**Task data:**
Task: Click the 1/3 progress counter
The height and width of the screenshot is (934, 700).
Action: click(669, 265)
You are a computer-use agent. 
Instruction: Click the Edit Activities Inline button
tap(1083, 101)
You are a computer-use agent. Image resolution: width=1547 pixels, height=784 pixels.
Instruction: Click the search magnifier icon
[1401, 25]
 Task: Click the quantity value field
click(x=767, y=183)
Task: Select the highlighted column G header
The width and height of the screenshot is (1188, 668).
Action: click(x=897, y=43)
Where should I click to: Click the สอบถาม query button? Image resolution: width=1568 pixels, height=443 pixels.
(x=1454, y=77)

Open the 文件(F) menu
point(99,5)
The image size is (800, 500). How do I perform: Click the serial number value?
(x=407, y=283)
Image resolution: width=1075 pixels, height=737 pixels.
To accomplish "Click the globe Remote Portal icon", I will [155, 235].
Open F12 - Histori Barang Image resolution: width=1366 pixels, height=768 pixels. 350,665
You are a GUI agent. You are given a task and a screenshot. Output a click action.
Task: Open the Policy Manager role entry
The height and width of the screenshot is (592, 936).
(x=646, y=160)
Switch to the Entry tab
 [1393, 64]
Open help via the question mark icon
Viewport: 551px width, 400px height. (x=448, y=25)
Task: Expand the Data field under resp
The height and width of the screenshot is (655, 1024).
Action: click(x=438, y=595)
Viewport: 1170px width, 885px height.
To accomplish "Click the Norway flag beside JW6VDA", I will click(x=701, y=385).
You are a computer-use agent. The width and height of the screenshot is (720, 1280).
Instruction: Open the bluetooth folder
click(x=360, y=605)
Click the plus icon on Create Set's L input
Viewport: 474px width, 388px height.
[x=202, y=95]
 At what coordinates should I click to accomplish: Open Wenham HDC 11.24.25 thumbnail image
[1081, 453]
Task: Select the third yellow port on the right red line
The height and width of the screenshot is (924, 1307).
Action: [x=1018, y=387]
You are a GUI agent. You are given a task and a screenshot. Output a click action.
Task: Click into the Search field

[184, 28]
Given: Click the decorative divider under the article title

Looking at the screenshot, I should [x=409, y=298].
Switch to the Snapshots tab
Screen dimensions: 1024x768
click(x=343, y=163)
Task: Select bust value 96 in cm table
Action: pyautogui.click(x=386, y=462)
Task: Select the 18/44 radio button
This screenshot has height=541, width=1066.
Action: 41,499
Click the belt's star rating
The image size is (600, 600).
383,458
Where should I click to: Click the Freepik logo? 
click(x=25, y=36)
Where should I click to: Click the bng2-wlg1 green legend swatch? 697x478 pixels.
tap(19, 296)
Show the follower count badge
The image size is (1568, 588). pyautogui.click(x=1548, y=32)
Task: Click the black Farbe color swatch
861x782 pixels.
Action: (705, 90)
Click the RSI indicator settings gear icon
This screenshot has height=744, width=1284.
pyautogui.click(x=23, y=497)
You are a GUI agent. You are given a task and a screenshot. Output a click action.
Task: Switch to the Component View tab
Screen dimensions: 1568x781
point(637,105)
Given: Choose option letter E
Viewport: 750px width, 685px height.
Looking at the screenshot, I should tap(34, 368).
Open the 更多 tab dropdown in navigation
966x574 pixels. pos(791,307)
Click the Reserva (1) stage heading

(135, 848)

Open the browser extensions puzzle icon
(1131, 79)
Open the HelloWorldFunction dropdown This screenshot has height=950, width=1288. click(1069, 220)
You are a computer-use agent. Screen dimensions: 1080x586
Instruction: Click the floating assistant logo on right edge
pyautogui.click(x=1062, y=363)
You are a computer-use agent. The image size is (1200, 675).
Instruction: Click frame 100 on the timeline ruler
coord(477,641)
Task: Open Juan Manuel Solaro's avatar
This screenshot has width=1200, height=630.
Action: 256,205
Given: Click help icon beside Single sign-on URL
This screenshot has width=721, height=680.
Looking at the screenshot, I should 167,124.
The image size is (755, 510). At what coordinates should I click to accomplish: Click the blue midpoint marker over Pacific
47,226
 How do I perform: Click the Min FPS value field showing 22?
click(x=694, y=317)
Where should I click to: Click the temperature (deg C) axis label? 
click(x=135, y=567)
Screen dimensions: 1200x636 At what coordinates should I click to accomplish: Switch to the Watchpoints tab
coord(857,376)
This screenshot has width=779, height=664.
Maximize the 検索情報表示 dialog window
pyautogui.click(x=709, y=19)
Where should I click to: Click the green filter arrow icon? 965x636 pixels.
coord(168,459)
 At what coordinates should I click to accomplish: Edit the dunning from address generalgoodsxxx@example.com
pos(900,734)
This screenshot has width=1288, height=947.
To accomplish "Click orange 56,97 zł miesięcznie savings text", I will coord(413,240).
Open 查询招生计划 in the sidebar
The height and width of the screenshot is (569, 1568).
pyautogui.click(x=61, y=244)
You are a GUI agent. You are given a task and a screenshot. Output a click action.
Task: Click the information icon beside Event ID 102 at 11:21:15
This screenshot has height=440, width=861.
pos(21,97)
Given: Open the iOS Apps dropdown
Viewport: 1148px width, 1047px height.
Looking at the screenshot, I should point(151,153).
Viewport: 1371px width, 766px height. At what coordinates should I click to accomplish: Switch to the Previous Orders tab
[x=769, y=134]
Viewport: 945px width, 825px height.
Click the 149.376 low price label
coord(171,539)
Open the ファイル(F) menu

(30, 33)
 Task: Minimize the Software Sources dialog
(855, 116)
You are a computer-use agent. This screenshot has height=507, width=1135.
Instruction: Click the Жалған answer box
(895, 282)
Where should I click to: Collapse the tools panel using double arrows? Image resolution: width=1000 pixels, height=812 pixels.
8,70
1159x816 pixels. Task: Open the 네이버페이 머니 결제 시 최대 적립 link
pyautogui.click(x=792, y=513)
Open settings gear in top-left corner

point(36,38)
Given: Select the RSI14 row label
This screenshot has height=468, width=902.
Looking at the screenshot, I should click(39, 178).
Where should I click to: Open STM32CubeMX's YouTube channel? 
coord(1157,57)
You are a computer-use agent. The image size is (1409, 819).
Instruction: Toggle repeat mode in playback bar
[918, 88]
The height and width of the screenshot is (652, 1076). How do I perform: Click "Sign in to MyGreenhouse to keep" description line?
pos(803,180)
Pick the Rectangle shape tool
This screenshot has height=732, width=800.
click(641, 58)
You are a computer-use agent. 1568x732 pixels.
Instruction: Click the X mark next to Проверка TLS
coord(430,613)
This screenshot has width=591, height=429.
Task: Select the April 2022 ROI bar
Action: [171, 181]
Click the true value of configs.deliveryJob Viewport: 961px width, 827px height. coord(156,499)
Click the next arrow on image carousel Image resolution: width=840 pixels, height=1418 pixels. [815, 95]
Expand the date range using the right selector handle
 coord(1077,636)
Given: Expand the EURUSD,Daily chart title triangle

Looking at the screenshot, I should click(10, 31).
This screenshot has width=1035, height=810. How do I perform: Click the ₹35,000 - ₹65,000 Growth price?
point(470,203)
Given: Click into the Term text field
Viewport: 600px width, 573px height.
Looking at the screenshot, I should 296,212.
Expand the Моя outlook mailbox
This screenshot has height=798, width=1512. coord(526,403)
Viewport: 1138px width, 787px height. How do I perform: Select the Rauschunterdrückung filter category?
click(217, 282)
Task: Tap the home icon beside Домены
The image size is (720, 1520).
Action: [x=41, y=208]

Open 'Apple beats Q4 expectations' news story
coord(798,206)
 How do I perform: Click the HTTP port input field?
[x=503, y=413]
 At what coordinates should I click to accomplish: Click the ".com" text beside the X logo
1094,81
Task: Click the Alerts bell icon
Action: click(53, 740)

**What the task asks:** Output every entry again, exactly as given.

**Answer section:**
Task: Click the 1/3 progress counter
The height and width of the screenshot is (934, 700).
Action: click(669, 265)
You are a computer-use agent. 
Instruction: Click the Edit Activities Inline button
tap(1083, 101)
You are a computer-use agent. Image resolution: width=1547 pixels, height=784 pixels.
Instruction: Click the search magnifier icon
[1401, 25]
 Task: Click the quantity value field
click(x=767, y=183)
Task: Select the highlighted column G header
The width and height of the screenshot is (1188, 668).
Action: click(x=897, y=43)
Where should I click to: Click the สอบถาม query button? Image resolution: width=1568 pixels, height=443 pixels.
(x=1454, y=77)

Open the 文件(F) menu
point(99,5)
The image size is (800, 500). How do I perform: Click the serial number value?
(x=407, y=283)
Image resolution: width=1075 pixels, height=737 pixels.
To accomplish "Click the globe Remote Portal icon", I will [155, 235].
Open F12 - Histori Barang Image resolution: width=1366 pixels, height=768 pixels. 350,665
You are a GUI agent. You are given a task and a screenshot. Output a click action.
Task: Open the Policy Manager role entry
The height and width of the screenshot is (592, 936).
(x=646, y=160)
Switch to the Entry tab
 [1393, 64]
Open help via the question mark icon
Viewport: 551px width, 400px height. (x=448, y=25)
Task: Expand the Data field under resp
The height and width of the screenshot is (655, 1024).
Action: click(x=438, y=595)
Viewport: 1170px width, 885px height.
To accomplish "Click the Norway flag beside JW6VDA", I will click(x=701, y=385).
You are a computer-use agent. The width and height of the screenshot is (720, 1280).
Instruction: Open the bluetooth folder
click(x=360, y=605)
Click the plus icon on Create Set's L input
Viewport: 474px width, 388px height.
[x=202, y=95]
 At what coordinates should I click to accomplish: Open Wenham HDC 11.24.25 thumbnail image
[1081, 453]
Task: Select the third yellow port on the right red line
The height and width of the screenshot is (924, 1307).
Action: [x=1018, y=387]
You are a GUI agent. You are given a task and a screenshot. Output a click action.
Task: Click into the Search field

[184, 28]
Given: Click the decorative divider under the article title

Looking at the screenshot, I should [x=409, y=298].
Switch to the Snapshots tab
Screen dimensions: 1024x768
click(x=343, y=163)
Task: Select bust value 96 in cm table
Action: pyautogui.click(x=386, y=462)
Task: Select the 18/44 radio button
This screenshot has height=541, width=1066.
Action: 41,499
Click the belt's star rating
The image size is (600, 600).
383,458
Where should I click to: Click the Freepik logo? 
click(x=25, y=36)
Where should I click to: Click the bng2-wlg1 green legend swatch? 697x478 pixels.
tap(19, 296)
Show the follower count badge
The image size is (1568, 588). pyautogui.click(x=1548, y=32)
Task: Click the black Farbe color swatch
861x782 pixels.
Action: (705, 90)
Click the RSI indicator settings gear icon
This screenshot has height=744, width=1284.
pyautogui.click(x=23, y=497)
You are a GUI agent. You are given a task and a screenshot. Output a click action.
Task: Switch to the Component View tab
Screen dimensions: 1568x781
point(637,105)
Given: Choose option letter E
Viewport: 750px width, 685px height.
Looking at the screenshot, I should tap(34, 368).
Open the 更多 tab dropdown in navigation
966x574 pixels. pos(791,307)
Click the Reserva (1) stage heading

(135, 848)

Open the browser extensions puzzle icon
(1131, 79)
Open the HelloWorldFunction dropdown This screenshot has height=950, width=1288. click(1069, 220)
You are a computer-use agent. Screen dimensions: 1080x586
Instruction: Click the floating assistant logo on right edge
pyautogui.click(x=1062, y=363)
You are a computer-use agent. The image size is (1200, 675).
Instruction: Click frame 100 on the timeline ruler
coord(477,641)
Task: Open Juan Manuel Solaro's avatar
This screenshot has width=1200, height=630.
Action: 256,205
Given: Click help icon beside Single sign-on URL
This screenshot has width=721, height=680.
Looking at the screenshot, I should 167,124.
The image size is (755, 510). At what coordinates should I click to accomplish: Click the blue midpoint marker over Pacific
47,226
 How do I perform: Click the Min FPS value field showing 22?
click(x=694, y=317)
Where should I click to: Click the temperature (deg C) axis label? 
click(x=135, y=567)
Screen dimensions: 1200x636 At what coordinates should I click to accomplish: Switch to the Watchpoints tab
coord(857,376)
This screenshot has width=779, height=664.
Maximize the 検索情報表示 dialog window
pyautogui.click(x=709, y=19)
Where should I click to: Click the green filter arrow icon? 965x636 pixels.
coord(168,459)
 At what coordinates should I click to accomplish: Edit the dunning from address generalgoodsxxx@example.com
pos(900,734)
This screenshot has width=1288, height=947.
To accomplish "Click orange 56,97 zł miesięcznie savings text", I will coord(413,240).
Open 查询招生计划 in the sidebar
The height and width of the screenshot is (569, 1568).
pyautogui.click(x=61, y=244)
You are a GUI agent. You are given a task and a screenshot. Output a click action.
Task: Click the information icon beside Event ID 102 at 11:21:15
This screenshot has height=440, width=861.
pos(21,97)
Given: Open the iOS Apps dropdown
Viewport: 1148px width, 1047px height.
Looking at the screenshot, I should point(151,153).
Viewport: 1371px width, 766px height. At what coordinates should I click to accomplish: Switch to the Previous Orders tab
[x=769, y=134]
Viewport: 945px width, 825px height.
Click the 149.376 low price label
coord(171,539)
Open the ファイル(F) menu

(30, 33)
 Task: Minimize the Software Sources dialog
(855, 116)
You are a computer-use agent. This screenshot has height=507, width=1135.
Instruction: Click the Жалған answer box
(895, 282)
Where should I click to: Collapse the tools panel using double arrows? Image resolution: width=1000 pixels, height=812 pixels.
8,70
1159x816 pixels. Task: Open the 네이버페이 머니 결제 시 최대 적립 link
pyautogui.click(x=792, y=513)
Open settings gear in top-left corner

point(36,38)
Given: Select the RSI14 row label
This screenshot has height=468, width=902.
Looking at the screenshot, I should click(39, 178).
Where should I click to: Open STM32CubeMX's YouTube channel? 
coord(1157,57)
You are a computer-use agent. The image size is (1409, 819).
Instruction: Toggle repeat mode in playback bar
[918, 88]
The height and width of the screenshot is (652, 1076). How do I perform: Click "Sign in to MyGreenhouse to keep" description line?
pos(803,180)
Pick the Rectangle shape tool
This screenshot has height=732, width=800.
click(641, 58)
You are a computer-use agent. 1568x732 pixels.
Instruction: Click the X mark next to Проверка TLS
coord(430,613)
This screenshot has width=591, height=429.
Task: Select the April 2022 ROI bar
Action: [171, 181]
Click the true value of configs.deliveryJob Viewport: 961px width, 827px height. coord(156,499)
Click the next arrow on image carousel Image resolution: width=840 pixels, height=1418 pixels. [815, 95]
Expand the date range using the right selector handle
 coord(1077,636)
Given: Expand the EURUSD,Daily chart title triangle

Looking at the screenshot, I should click(10, 31).
This screenshot has width=1035, height=810. How do I perform: Click the ₹35,000 - ₹65,000 Growth price?
point(470,203)
Given: Click into the Term text field
Viewport: 600px width, 573px height.
Looking at the screenshot, I should 296,212.
Expand the Моя outlook mailbox
This screenshot has height=798, width=1512. coord(526,403)
Viewport: 1138px width, 787px height. How do I perform: Select the Rauschunterdrückung filter category?
click(217, 282)
Task: Tap the home icon beside Домены
The image size is (720, 1520).
Action: [x=41, y=208]

Open 'Apple beats Q4 expectations' news story
coord(798,206)
 How do I perform: Click the HTTP port input field?
[x=503, y=413]
 At what coordinates should I click to accomplish: Click the ".com" text beside the X logo
1094,81
Task: Click the Alerts bell icon
Action: click(53, 740)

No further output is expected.